Goal of the exercise:
The expected answer is the full listing, repeated exactly and free of images.

Data shown:
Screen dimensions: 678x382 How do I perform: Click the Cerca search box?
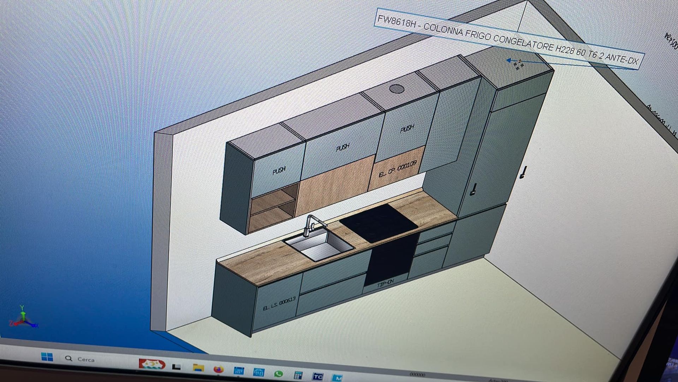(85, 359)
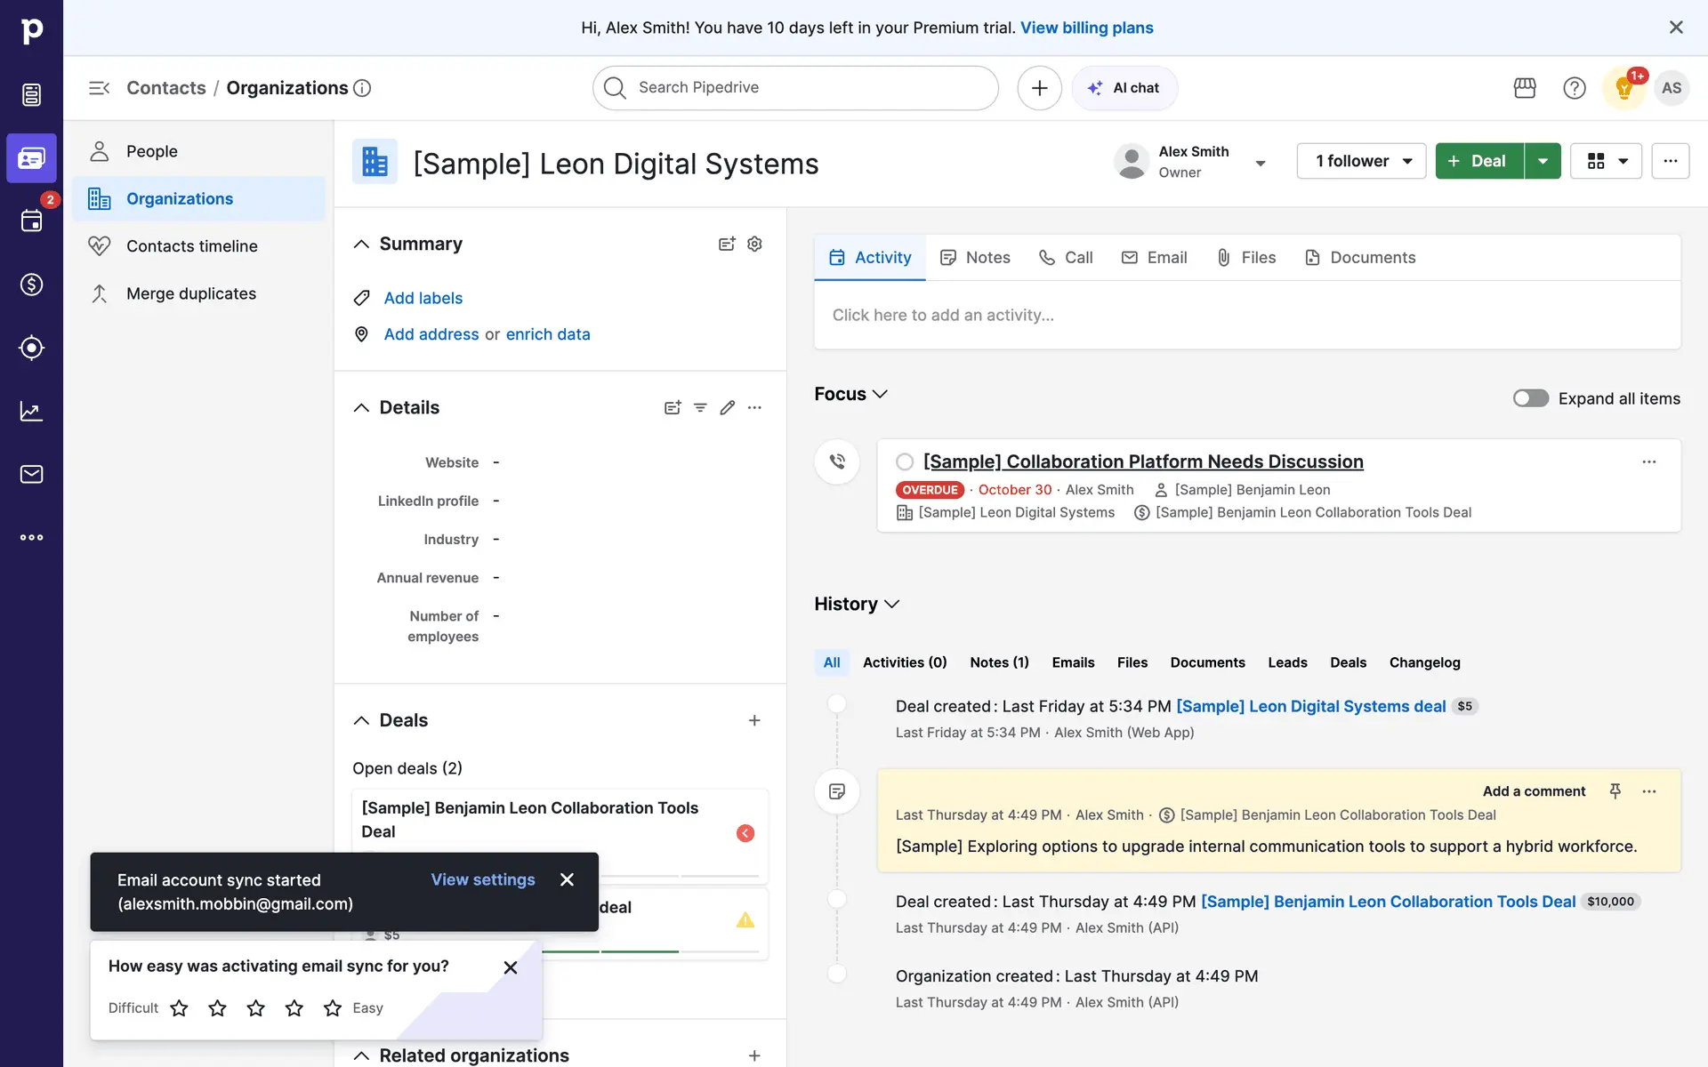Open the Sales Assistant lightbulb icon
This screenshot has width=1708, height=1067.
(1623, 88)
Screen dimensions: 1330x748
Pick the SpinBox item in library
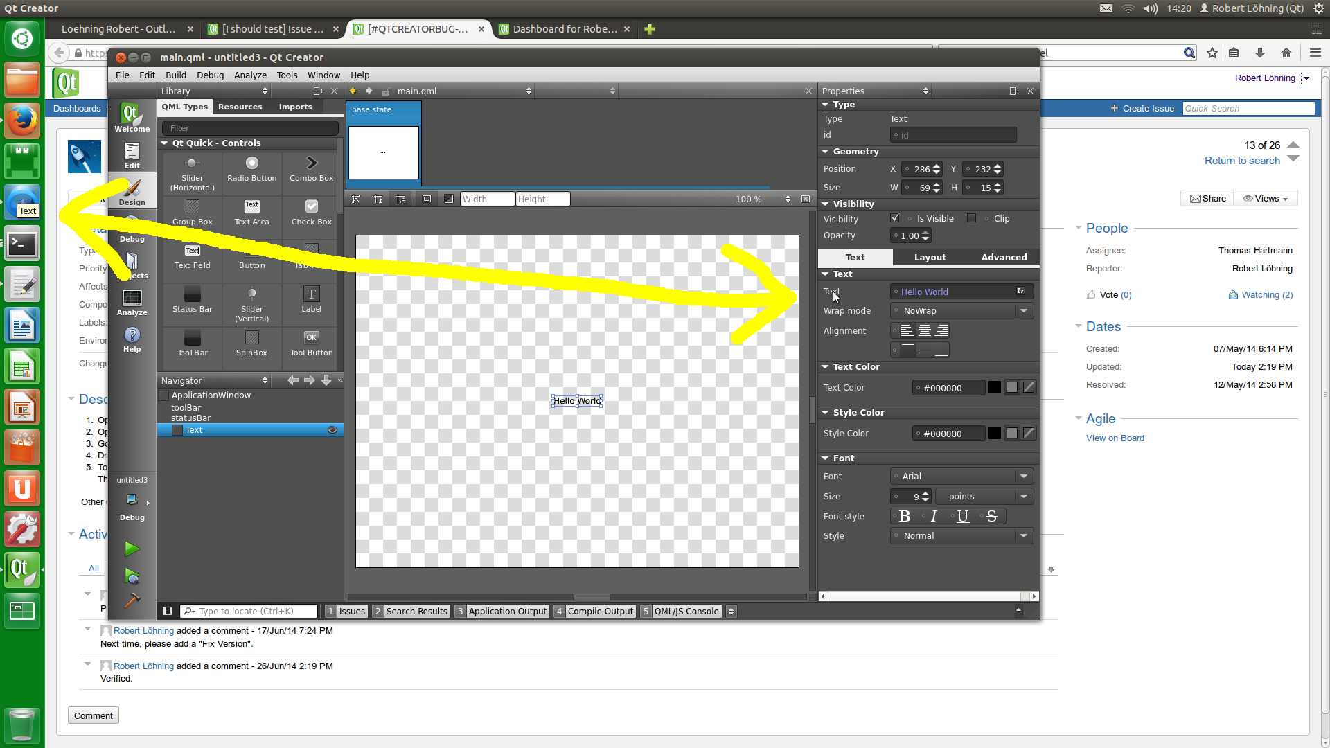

Reply:
Screen dimensions: 678x382 How do I perform: Click the Cerca search box?
(85, 359)
Open the Sales Assistant lightbulb icon
This screenshot has width=1708, height=1067.
(1623, 88)
Screen dimensions: 1330x748
Pick the SpinBox item in library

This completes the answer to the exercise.